Change "computer-use agent" to "desktop agent" everywhere it occurs in the rows below, and reproduce all the rows with nothing else altered.

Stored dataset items
□ □ □

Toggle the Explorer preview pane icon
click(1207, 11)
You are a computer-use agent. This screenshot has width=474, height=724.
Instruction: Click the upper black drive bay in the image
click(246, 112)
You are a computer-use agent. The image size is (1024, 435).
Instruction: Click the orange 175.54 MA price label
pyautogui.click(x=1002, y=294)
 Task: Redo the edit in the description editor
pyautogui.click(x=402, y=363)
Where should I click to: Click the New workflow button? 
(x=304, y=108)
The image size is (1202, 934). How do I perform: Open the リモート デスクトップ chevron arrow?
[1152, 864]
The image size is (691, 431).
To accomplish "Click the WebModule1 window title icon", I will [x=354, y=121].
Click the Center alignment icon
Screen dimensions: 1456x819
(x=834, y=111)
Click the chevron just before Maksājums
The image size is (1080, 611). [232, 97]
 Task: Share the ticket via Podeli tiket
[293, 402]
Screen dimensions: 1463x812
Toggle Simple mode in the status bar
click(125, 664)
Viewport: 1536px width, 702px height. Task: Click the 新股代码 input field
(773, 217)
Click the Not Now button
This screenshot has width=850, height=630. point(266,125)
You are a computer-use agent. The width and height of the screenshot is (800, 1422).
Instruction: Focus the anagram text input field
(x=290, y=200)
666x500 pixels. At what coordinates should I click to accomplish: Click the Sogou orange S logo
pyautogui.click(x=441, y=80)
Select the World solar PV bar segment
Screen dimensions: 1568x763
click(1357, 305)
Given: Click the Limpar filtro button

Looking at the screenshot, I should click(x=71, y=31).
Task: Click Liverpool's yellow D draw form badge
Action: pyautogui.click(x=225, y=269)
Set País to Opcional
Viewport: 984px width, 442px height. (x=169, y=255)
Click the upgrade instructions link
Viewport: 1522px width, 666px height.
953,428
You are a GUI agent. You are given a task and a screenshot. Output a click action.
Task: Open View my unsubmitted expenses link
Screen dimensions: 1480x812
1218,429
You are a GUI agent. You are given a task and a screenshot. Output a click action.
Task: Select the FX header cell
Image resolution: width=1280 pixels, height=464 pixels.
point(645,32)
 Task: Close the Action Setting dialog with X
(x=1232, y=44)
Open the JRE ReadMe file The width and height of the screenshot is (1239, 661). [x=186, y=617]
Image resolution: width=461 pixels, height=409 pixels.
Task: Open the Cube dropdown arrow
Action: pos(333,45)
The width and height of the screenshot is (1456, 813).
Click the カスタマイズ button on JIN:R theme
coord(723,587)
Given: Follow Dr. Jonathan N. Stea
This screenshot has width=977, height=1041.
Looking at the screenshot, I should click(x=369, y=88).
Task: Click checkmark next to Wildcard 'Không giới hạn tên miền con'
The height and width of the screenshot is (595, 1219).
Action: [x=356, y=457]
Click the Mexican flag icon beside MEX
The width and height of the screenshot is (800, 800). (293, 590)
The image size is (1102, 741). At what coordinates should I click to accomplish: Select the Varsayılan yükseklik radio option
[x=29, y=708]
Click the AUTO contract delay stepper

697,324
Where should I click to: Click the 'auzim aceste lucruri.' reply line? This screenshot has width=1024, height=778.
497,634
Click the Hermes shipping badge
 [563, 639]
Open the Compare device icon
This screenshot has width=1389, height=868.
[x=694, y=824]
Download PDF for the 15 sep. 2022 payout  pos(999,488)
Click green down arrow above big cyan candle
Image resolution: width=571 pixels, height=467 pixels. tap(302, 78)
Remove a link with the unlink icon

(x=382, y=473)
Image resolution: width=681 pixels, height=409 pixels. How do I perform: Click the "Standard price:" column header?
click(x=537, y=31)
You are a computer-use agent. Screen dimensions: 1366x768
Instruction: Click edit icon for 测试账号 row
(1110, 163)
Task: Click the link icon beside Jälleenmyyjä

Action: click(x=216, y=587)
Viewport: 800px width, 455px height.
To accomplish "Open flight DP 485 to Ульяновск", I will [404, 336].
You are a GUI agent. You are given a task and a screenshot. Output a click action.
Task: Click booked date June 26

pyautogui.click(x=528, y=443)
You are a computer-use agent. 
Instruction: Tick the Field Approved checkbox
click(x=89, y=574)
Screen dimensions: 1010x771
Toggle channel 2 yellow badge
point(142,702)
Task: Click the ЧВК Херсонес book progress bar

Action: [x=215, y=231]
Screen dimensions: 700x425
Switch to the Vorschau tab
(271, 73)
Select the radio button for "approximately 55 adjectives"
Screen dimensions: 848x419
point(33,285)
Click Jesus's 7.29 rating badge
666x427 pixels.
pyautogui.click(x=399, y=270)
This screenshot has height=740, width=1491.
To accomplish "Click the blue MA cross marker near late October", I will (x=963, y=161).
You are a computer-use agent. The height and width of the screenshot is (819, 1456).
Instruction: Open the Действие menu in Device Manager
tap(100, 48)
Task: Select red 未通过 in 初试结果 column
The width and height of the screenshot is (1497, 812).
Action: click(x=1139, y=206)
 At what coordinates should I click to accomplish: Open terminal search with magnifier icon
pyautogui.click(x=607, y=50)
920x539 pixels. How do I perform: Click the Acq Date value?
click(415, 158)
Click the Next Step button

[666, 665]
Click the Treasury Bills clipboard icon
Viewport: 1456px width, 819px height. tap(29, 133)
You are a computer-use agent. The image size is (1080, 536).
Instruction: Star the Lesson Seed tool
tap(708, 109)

□ □ □

● TASK ANSWER:
Toggle the Explorer preview pane icon
click(1207, 11)
You are a desktop agent. This screenshot has width=474, height=724.
Instruction: Click the upper black drive bay in the image
click(246, 112)
You are a desktop agent. The image size is (1024, 435).
Instruction: Click the orange 175.54 MA price label
pyautogui.click(x=1002, y=294)
 Task: Redo the edit in the description editor
pyautogui.click(x=402, y=363)
Where should I click to: Click the New workflow button? 
(x=304, y=108)
The image size is (1202, 934). How do I perform: Open the リモート デスクトップ chevron arrow?
[1152, 864]
The image size is (691, 431).
To accomplish "Click the WebModule1 window title icon", I will [x=354, y=121].
Click the Center alignment icon
Screen dimensions: 1456x819
(x=834, y=111)
Click the chevron just before Maksājums
The image size is (1080, 611). [232, 97]
 Task: Share the ticket via Podeli tiket
[293, 402]
Screen dimensions: 1463x812
Toggle Simple mode in the status bar
click(125, 664)
Viewport: 1536px width, 702px height. Task: Click the 新股代码 input field
(773, 217)
Click the Not Now button
This screenshot has width=850, height=630. point(266,125)
You are a desktop agent. The width and height of the screenshot is (800, 1422).
Instruction: Focus the anagram text input field
(x=290, y=200)
666x500 pixels. At what coordinates should I click to accomplish: Click the Sogou orange S logo
pyautogui.click(x=441, y=80)
Select the World solar PV bar segment
Screen dimensions: 1568x763
click(1357, 305)
Given: Click the Limpar filtro button

Looking at the screenshot, I should click(x=71, y=31).
Task: Click Liverpool's yellow D draw form badge
Action: pyautogui.click(x=225, y=269)
Set País to Opcional
Viewport: 984px width, 442px height. (x=169, y=255)
Click the upgrade instructions link
Viewport: 1522px width, 666px height.
953,428
You are a GUI agent. You are given a task and a screenshot. Output a click action.
Task: Open View my unsubmitted expenses link
Screen dimensions: 1480x812
1218,429
You are a GUI agent. You are given a task and a screenshot. Output a click action.
Task: Select the FX header cell
Image resolution: width=1280 pixels, height=464 pixels.
point(645,32)
 Task: Close the Action Setting dialog with X
(x=1232, y=44)
Open the JRE ReadMe file The width and height of the screenshot is (1239, 661). [x=186, y=617]
Image resolution: width=461 pixels, height=409 pixels.
Task: Open the Cube dropdown arrow
Action: pos(333,45)
The width and height of the screenshot is (1456, 813).
Click the カスタマイズ button on JIN:R theme
coord(723,587)
Given: Follow Dr. Jonathan N. Stea
This screenshot has width=977, height=1041.
Looking at the screenshot, I should click(x=369, y=88).
Task: Click checkmark next to Wildcard 'Không giới hạn tên miền con'
The height and width of the screenshot is (595, 1219).
Action: [x=356, y=457]
Click the Mexican flag icon beside MEX
The width and height of the screenshot is (800, 800). (293, 590)
The image size is (1102, 741). At what coordinates should I click to accomplish: Select the Varsayılan yükseklik radio option
[x=29, y=708]
Click the AUTO contract delay stepper

697,324
Where should I click to: Click the 'auzim aceste lucruri.' reply line? This screenshot has width=1024, height=778.
497,634
Click the Hermes shipping badge
 [563, 639]
Open the Compare device icon
This screenshot has width=1389, height=868.
[x=694, y=824]
Download PDF for the 15 sep. 2022 payout  pos(999,488)
Click green down arrow above big cyan candle
Image resolution: width=571 pixels, height=467 pixels. tap(302, 78)
Remove a link with the unlink icon

(x=382, y=473)
Image resolution: width=681 pixels, height=409 pixels. How do I perform: Click the "Standard price:" column header?
click(x=537, y=31)
You are a desktop agent. Screen dimensions: 1366x768
Instruction: Click edit icon for 测试账号 row
(1110, 163)
Task: Click the link icon beside Jälleenmyyjä

Action: click(x=216, y=587)
Viewport: 800px width, 455px height.
To accomplish "Open flight DP 485 to Ульяновск", I will [404, 336].
You are a GUI agent. You are given a task and a screenshot. Output a click action.
Task: Click booked date June 26

pyautogui.click(x=528, y=443)
You are a desktop agent. 
Instruction: Tick the Field Approved checkbox
click(x=89, y=574)
Screen dimensions: 1010x771
Toggle channel 2 yellow badge
point(142,702)
Task: Click the ЧВК Херсонес book progress bar

Action: [x=215, y=231]
Screen dimensions: 700x425
Switch to the Vorschau tab
(271, 73)
Select the radio button for "approximately 55 adjectives"
Screen dimensions: 848x419
point(33,285)
Click Jesus's 7.29 rating badge
666x427 pixels.
pyautogui.click(x=399, y=270)
This screenshot has height=740, width=1491.
To accomplish "Click the blue MA cross marker near late October", I will (x=963, y=161).
You are a desktop agent. The height and width of the screenshot is (819, 1456).
Instruction: Open the Действие menu in Device Manager
tap(100, 48)
Task: Select red 未通过 in 初试结果 column
The width and height of the screenshot is (1497, 812).
Action: click(x=1139, y=206)
 At what coordinates should I click to accomplish: Open terminal search with magnifier icon
pyautogui.click(x=607, y=50)
920x539 pixels. How do I perform: Click the Acq Date value?
click(415, 158)
Click the Next Step button

[666, 665]
Click the Treasury Bills clipboard icon
Viewport: 1456px width, 819px height. tap(29, 133)
You are a desktop agent. The image size is (1080, 536).
Instruction: Star the Lesson Seed tool
tap(708, 109)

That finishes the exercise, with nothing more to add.